THE EIGHTH SQUARE: GENDER, LIFE AND DESIRE IN THE ARTS SINCE 1960 was an exhibition staged in the Museum Ludwig, Köln, Germany in 2006. It was one of the more daring exhibitions of its time (and remains so to this date) in that it ventured into the furthest fringes of sexuality. The exhibition and the accompanying catalogue represented the first time that artists' approaches to marginalized sexuality had received such a comprehensive showing. The exhibition includeed over 260 works from more than 80 artists, giving a broad overview of transsexuality, homosexuality and intersexuality, transgender, gender-crossing, drag and cross-dressing in art.
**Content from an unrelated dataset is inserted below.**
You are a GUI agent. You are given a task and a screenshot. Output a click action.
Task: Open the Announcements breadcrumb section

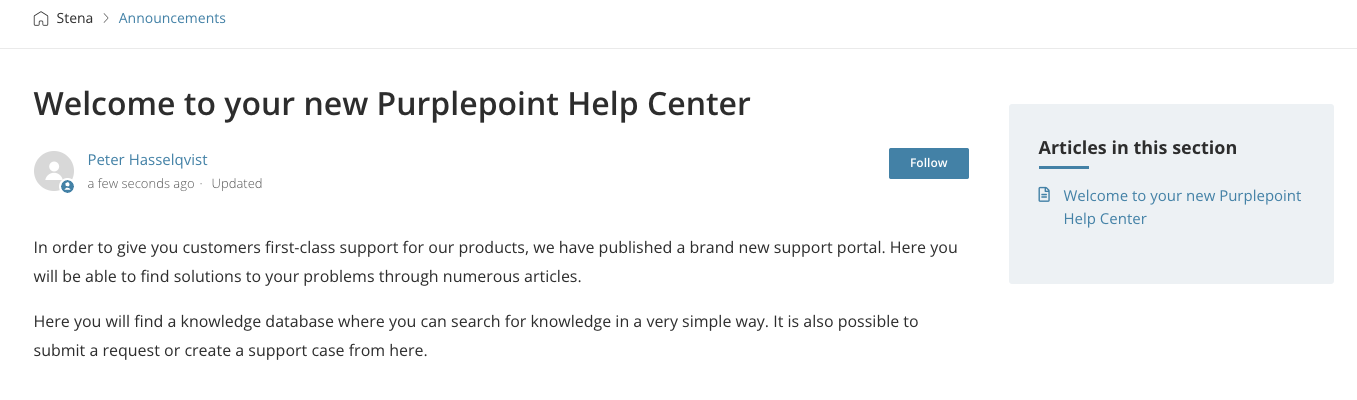172,18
From the catalogue, as well written as it is visual, the following is stated: 'the title "The Eighth Square" comes from a rule in chess. If a pawn makes it to the eighth square, it will transform into a queen. A gender change that turns everything on its head: the weak become strong, and losers become winners.' The exhibition illustrated this transformation, which countermands the dominant heterosexual gender roles, and call for the possibility of a free, deregulated sexuality. "The Eighth Square" traces out the desire to transmute into another sex and toy with gender ascriptions. And this highlights the fact that sexuality - especially when outside the norm - is a matter of trembling and transmuting, of passion and power, seduction and sadness, misery and magnificence. But the exhibition also recalls the social and political struggles through which sexual self-determination had to and still must be wrested - and often precisely by artists. For art alone allows the subject to be experienced in all its fascination. Not only does it permit a riskfree game with gender and forbidden desires, but it alone can encompass all the contradictions. What does this mean for divergent desires? What does it mean after liberalisation, in a world standardized to death? How does this world look to feminine men and to masculine women?'

The artists exhibited both in the show and in the catalogue are some rarely seen images form such artists as Diane Arbus, Kenneth Anger, David Armstrong, Francis Bacon, Matthew Barney, Louise Bourgeois, Monica Bonavicini, Nicole Eisenman, Robert Gober, David Hockney, Peter Hujar, Ferdinand Kriwet, Zoe Leonard, Robert Mapplethorpe, Michaela Melián, Annette Messager, Piotr Nathan, Catherine Opie, Dayanita Singh, Paul Thek, Felix Gonzalez-Torres, Wolfgang Tillmans, David Wojnarowicz among others less well known. Kaspar Konig's Foreword traces the history of the works and their significance in the changing society of the 1960s and onward. For us this book represents a moment in history that permanently changed the way we respond to human sexuality and society's changing response to this subject. This is a major book about a major exhibition and should fine a place in all art schools as well as human behavior studies.